# Newborn puppy pictures!!!



## Dog (Sep 26, 2006)

golden&hovawart said:


> Well.the puppies were born this Tuesday!!.
> They are adorable,wiggly and loud!!.
> The mom is great and has allowed me to hold them without any problems!.
> I,only,did this,the 1st day cos they needed help with the last born who was too faible to suck propally!.She was given,liquid sugar and I held her to keep her warm!.She was,then, given some glucose shots,for the 1st,24 hrs and is,now,doing great!.
> Here are the photos!!.


Wow what a bundle of cute sleepy heads!! 
I didn't know that a black GR could have golden puppies!!! 
What a great combination 5 golden and 4 black right?

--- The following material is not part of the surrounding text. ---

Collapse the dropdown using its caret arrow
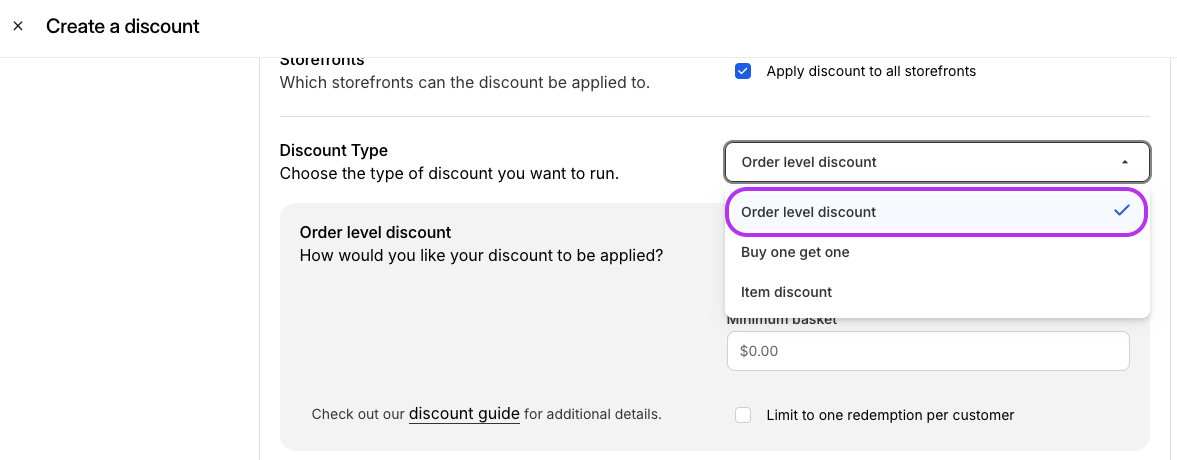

I love the fourth photo where the black puppy is resting his head on the body of the golden puppy whilst all asleep!!

Thank you for sharing.


----------



## BeauShel (May 20, 2007)

I love all the little butts lined at the dairy bar.


----------



## Oaklys Dad (Dec 28, 2005)

Mom looks very proud of what she has created. Glad to hear they are all doing fine now.


----------



## AquaClaraCanines (Mar 5, 2006)

Those are not Goldens- they're Hovawarts I would assume  Are you getting one?


----------



## Ripley's Mom (Apr 22, 2009)

I never get tired of puppy pictures... Glad to hear they are all doing fine. Love the last picture of all the puppy butts...


----------



## olik (Apr 13, 2008)

OMG!!!!Very cute pictures!!!Dairy Quine is open .Mom is adorable.


----------



## missmarstar (Jul 22, 2007)

AWW! So cute!!


----------



## Abbydabbydo (Jan 31, 2007)

Very precious pups! Are you getting one?


----------



## hmsalazar (Feb 19, 2009)

AquaClaraCanines said:


> Those are not Goldens- they're Hovawarts I would assume  Are you getting one?

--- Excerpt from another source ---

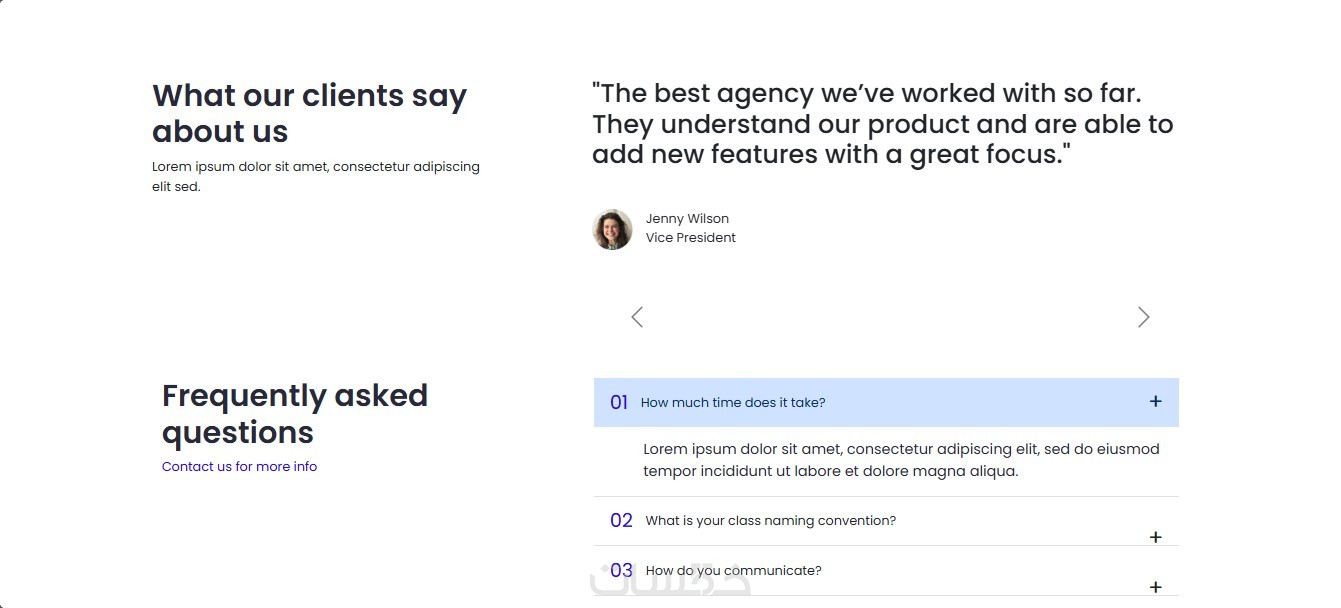Click the 'Vice President' job title
Screen dimensions: 1341x608
690,238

How can you know if its a golden or a gold Hovawart? they really look alike. Someone tell me before there where black goldens but never read anything about them, i now know what its all about. If Hovawarts where not very rare, i whold think Lucky its half Hovawart becosue he is so protective (and parents dont have a pedigree, lol)

http://www.dogbreedinfo.com/hovawart.htm


----------



## Katie "Bird" (May 19, 2009)

I have never heard of such a breed. The golden one shown on the link looks just like a Golden. How would you tell the difference? The tail? Just beautiful!


----------